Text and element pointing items
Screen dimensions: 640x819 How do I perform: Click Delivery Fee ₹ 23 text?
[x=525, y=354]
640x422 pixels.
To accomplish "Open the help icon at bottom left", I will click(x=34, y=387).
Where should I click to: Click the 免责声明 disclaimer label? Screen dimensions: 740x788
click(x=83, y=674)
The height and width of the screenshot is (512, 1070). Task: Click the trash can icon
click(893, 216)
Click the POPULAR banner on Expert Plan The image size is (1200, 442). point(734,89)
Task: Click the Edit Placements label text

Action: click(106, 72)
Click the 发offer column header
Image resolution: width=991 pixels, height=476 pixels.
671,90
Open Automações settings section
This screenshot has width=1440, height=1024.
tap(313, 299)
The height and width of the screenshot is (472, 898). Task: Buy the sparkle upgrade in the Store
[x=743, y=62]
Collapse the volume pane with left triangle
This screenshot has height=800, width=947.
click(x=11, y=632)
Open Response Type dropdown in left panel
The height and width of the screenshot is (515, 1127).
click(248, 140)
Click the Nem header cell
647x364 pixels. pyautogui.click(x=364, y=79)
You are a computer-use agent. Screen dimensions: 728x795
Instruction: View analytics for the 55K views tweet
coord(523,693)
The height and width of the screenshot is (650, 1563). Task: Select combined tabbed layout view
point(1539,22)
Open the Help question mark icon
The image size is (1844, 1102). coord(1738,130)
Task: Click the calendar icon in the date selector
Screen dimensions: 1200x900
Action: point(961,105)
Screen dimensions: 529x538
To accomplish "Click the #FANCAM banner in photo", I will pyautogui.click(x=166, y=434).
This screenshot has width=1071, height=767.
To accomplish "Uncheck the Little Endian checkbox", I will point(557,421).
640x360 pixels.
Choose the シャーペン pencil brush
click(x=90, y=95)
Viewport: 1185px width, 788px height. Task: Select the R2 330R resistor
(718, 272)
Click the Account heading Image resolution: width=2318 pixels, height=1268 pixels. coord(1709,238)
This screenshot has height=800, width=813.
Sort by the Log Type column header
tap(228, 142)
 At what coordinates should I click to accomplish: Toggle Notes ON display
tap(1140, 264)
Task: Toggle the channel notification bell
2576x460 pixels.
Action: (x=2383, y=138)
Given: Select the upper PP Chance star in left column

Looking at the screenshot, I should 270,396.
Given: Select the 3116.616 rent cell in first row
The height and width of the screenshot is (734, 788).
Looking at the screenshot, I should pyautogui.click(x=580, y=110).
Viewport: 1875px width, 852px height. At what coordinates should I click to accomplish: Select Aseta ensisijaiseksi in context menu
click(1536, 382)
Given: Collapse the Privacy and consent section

**Written exercise:**
Turn everything from the line containing "Open the Help question mark icon" down to the final line of the items into a numbered list, leaving out blank lines.

**Output of the exercise:**
1. Open the Help question mark icon
2. The image size is (1844, 1102). coord(1738,130)
3. Task: Click the calendar icon in the date selector
4. Screen dimensions: 1200x900
5. Action: point(961,105)
6. Screen dimensions: 529x538
7. To accomplish "Click the #FANCAM banner in photo", I will pyautogui.click(x=166, y=434).
8. This screenshot has width=1071, height=767.
9. To accomplish "Uncheck the Little Endian checkbox", I will point(557,421).
10. 640x360 pixels.
11. Choose the シャーペン pencil brush
12. click(x=90, y=95)
13. Viewport: 1185px width, 788px height. Task: Select the R2 330R resistor
14. (718, 272)
15. Click the Account heading Image resolution: width=2318 pixels, height=1268 pixels. coord(1709,238)
16. This screenshot has height=800, width=813.
17. Sort by the Log Type column header
18. tap(228, 142)
19.  At what coordinates should I click to accomplish: Toggle Notes ON display
20. tap(1140, 264)
21. Task: Toggle the channel notification bell
22. 2576x460 pixels.
23. Action: (x=2383, y=138)
24. Given: Select the upper PP Chance star in left column
25. Looking at the screenshot, I should 270,396.
26. Given: Select the 3116.616 rent cell in first row
27. The height and width of the screenshot is (734, 788).
28. Looking at the screenshot, I should pyautogui.click(x=580, y=110).
29. Viewport: 1875px width, 852px height. At what coordinates should I click to accomplish: Select Aseta ensisijaiseksi in context menu
30. click(1536, 382)
31. Given: Collapse the Privacy and consent section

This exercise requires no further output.